Key in the whole listing below again, keeping every word as it is.
[[ Supplied information open ]]
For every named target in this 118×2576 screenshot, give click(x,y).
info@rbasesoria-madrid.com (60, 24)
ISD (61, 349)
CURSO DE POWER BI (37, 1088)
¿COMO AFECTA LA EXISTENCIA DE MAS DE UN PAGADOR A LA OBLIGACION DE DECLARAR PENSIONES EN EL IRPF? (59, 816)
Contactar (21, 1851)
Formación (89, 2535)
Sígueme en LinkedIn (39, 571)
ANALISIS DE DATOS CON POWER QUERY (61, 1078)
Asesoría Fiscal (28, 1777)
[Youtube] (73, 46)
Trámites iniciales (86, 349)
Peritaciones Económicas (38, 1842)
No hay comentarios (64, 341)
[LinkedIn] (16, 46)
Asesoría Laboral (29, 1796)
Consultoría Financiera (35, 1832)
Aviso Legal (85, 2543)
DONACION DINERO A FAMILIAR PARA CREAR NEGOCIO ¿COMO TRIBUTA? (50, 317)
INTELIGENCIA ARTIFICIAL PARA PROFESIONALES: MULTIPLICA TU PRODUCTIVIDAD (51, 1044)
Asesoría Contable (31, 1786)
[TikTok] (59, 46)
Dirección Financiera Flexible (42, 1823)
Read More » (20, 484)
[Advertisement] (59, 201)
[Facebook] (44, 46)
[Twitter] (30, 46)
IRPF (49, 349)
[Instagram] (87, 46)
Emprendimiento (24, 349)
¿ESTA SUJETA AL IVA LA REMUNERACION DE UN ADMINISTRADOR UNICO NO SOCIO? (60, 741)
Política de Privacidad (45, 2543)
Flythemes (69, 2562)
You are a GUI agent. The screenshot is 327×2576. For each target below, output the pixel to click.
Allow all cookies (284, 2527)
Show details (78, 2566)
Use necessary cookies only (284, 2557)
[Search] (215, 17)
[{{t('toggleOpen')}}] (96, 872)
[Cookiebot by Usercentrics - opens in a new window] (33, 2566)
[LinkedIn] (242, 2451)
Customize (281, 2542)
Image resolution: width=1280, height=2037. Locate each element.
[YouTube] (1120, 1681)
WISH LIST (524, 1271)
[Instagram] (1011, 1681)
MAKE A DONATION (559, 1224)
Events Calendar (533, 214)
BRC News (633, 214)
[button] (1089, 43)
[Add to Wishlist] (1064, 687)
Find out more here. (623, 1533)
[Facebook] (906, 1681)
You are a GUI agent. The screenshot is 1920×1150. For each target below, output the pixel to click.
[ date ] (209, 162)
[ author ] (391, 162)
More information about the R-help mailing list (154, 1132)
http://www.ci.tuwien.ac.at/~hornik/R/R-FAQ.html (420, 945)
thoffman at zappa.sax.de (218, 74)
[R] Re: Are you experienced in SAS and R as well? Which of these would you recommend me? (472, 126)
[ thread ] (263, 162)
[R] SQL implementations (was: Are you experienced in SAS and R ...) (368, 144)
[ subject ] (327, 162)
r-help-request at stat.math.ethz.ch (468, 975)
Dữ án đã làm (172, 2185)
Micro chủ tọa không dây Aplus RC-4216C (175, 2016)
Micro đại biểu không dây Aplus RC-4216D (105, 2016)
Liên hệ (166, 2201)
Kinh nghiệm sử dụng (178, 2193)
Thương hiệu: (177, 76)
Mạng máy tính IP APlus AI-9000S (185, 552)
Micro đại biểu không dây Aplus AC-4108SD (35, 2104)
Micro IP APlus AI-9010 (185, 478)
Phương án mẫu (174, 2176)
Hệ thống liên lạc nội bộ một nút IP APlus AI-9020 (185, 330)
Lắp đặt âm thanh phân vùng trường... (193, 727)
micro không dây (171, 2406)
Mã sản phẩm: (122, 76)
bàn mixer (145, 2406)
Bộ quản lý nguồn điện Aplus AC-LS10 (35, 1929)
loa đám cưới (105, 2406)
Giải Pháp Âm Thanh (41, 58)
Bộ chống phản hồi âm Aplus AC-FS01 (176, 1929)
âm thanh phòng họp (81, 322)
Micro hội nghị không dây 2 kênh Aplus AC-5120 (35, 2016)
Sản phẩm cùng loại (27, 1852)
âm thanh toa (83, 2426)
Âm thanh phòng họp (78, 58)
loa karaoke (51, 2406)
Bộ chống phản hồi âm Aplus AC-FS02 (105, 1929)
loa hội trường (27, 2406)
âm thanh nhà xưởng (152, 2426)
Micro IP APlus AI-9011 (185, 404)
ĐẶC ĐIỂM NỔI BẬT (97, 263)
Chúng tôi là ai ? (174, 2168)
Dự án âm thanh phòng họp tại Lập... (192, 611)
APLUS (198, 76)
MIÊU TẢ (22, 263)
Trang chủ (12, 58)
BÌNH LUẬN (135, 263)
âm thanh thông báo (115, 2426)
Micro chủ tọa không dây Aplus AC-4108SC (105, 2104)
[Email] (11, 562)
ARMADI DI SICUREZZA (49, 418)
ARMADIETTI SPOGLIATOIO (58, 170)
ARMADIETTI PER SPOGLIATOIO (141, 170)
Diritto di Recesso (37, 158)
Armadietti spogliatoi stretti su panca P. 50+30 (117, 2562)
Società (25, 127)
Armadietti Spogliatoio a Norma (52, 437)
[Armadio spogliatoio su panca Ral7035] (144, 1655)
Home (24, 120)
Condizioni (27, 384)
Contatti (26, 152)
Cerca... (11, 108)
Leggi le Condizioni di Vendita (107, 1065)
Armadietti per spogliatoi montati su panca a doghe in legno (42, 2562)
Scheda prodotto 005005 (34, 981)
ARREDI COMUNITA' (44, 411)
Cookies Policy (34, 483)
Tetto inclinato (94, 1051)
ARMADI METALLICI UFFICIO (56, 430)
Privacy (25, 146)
[[ Supplied information closed ]]
Response -
For every named target in this 118×2576 screenshot, give click(x,y).
info@rbasesoria-madrid.com (60, 24)
ISD (61, 349)
CURSO DE POWER BI (37, 1088)
¿COMO AFECTA LA EXISTENCIA DE MAS DE UN PAGADOR A LA OBLIGACION DE DECLARAR PENSIONES EN EL IRPF? (59, 816)
Contactar (21, 1851)
Formación (89, 2535)
Sígueme en LinkedIn (39, 571)
ANALISIS DE DATOS CON POWER QUERY (61, 1078)
Asesoría Fiscal (28, 1777)
[Youtube] (73, 46)
Trámites iniciales (86, 349)
Peritaciones Económicas (38, 1842)
No hay comentarios (64, 341)
[LinkedIn] (16, 46)
Asesoría Laboral (29, 1796)
Consultoría Financiera (35, 1832)
Aviso Legal (85, 2543)
DONACION DINERO A FAMILIAR PARA CREAR NEGOCIO ¿COMO TRIBUTA? (50, 317)
INTELIGENCIA ARTIFICIAL PARA PROFESIONALES: MULTIPLICA TU PRODUCTIVIDAD (51, 1044)
Asesoría Contable (31, 1786)
[TikTok] (59, 46)
Dirección Financiera Flexible (42, 1823)
Read More » (20, 484)
[Advertisement] (59, 201)
[Facebook] (44, 46)
[Twitter] (30, 46)
IRPF (49, 349)
[Instagram] (87, 46)
Emprendimiento (24, 349)
¿ESTA SUJETA AL IVA LA REMUNERACION DE UN ADMINISTRADOR UNICO NO SOCIO? (60, 741)
Política de Privacidad (45, 2543)
Flythemes (69, 2562)
You are a GUI agent. The screenshot is 327×2576. For each target below, output the pixel to click.
Allow all cookies (284, 2527)
Show details (78, 2566)
Use necessary cookies only (284, 2557)
[Search] (215, 17)
[{{t('toggleOpen')}}] (96, 872)
[Cookiebot by Usercentrics - opens in a new window] (33, 2566)
[LinkedIn] (242, 2451)
Customize (281, 2542)
Image resolution: width=1280, height=2037. Locate each element.
[YouTube] (1120, 1681)
WISH LIST (524, 1271)
[Instagram] (1011, 1681)
MAKE A DONATION (559, 1224)
Events Calendar (533, 214)
BRC News (633, 214)
[button] (1089, 43)
[Add to Wishlist] (1064, 687)
Find out more here. (623, 1533)
[Facebook] (906, 1681)
You are a GUI agent. The screenshot is 1920×1150. For each target below, output the pixel to click.
[ date ] (209, 162)
[ author ] (391, 162)
More information about the R-help mailing list (154, 1132)
http://www.ci.tuwien.ac.at/~hornik/R/R-FAQ.html (420, 945)
thoffman at zappa.sax.de (218, 74)
[R] Re: Are you experienced in SAS and R as well? Which of these would you recommend me? (472, 126)
[ thread ] (263, 162)
[R] SQL implementations (was: Are you experienced in SAS and R ...) (368, 144)
[ subject ] (327, 162)
r-help-request at stat.math.ethz.ch (468, 975)
Dữ án đã làm (172, 2185)
Micro chủ tọa không dây Aplus RC-4216C (175, 2016)
Micro đại biểu không dây Aplus RC-4216D (105, 2016)
Liên hệ (166, 2201)
Kinh nghiệm sử dụng (178, 2193)
Thương hiệu: (177, 76)
Mạng máy tính IP APlus AI-9000S (185, 552)
Micro đại biểu không dây Aplus AC-4108SD (35, 2104)
Micro IP APlus AI-9010 (185, 478)
Phương án mẫu (174, 2176)
Hệ thống liên lạc nội bộ một nút IP APlus AI-9020 (185, 330)
Lắp đặt âm thanh phân vùng trường... (193, 727)
micro không dây (171, 2406)
Mã sản phẩm: (122, 76)
bàn mixer (145, 2406)
Bộ quản lý nguồn điện Aplus AC-LS10 (35, 1929)
loa đám cưới (105, 2406)
Giải Pháp Âm Thanh (41, 58)
Bộ chống phản hồi âm Aplus AC-FS01 (176, 1929)
âm thanh phòng họp (81, 322)
Micro hội nghị không dây 2 kênh Aplus AC-5120 (35, 2016)
Sản phẩm cùng loại (27, 1852)
âm thanh toa (83, 2426)
Âm thanh phòng họp (78, 58)
loa karaoke (51, 2406)
Bộ chống phản hồi âm Aplus AC-FS02 (105, 1929)
loa hội trường (27, 2406)
âm thanh nhà xưởng (152, 2426)
Micro IP APlus AI-9011 (185, 404)
ĐẶC ĐIỂM NỔI BẬT (97, 263)
Chúng tôi là ai ? (174, 2168)
Dự án âm thanh phòng họp tại Lập... (192, 611)
APLUS (198, 76)
MIÊU TẢ (22, 263)
Trang chủ (12, 58)
BÌNH LUẬN (135, 263)
âm thanh thông báo (115, 2426)
Micro chủ tọa không dây Aplus AC-4108SC (105, 2104)
[Email] (11, 562)
ARMADI DI SICUREZZA (49, 418)
ARMADIETTI SPOGLIATOIO (58, 170)
ARMADIETTI PER SPOGLIATOIO (141, 170)
Diritto di Recesso (37, 158)
Armadietti spogliatoi stretti su panca P. 50+30 (117, 2562)
Società (25, 127)
Armadietti Spogliatoio a Norma (52, 437)
[Armadio spogliatoio su panca Ral7035] (144, 1655)
Home (24, 120)
Condizioni (27, 384)
Contatti (26, 152)
Cerca... (11, 108)
Leggi le Condizioni di Vendita (107, 1065)
Armadietti per spogliatoi montati su panca a doghe in legno (42, 2562)
Scheda prodotto 005005 (34, 981)
ARREDI COMUNITA' (44, 411)
Cookies Policy (34, 483)
Tetto inclinato (94, 1051)
ARMADI METALLICI UFFICIO (56, 430)
Privacy (25, 146)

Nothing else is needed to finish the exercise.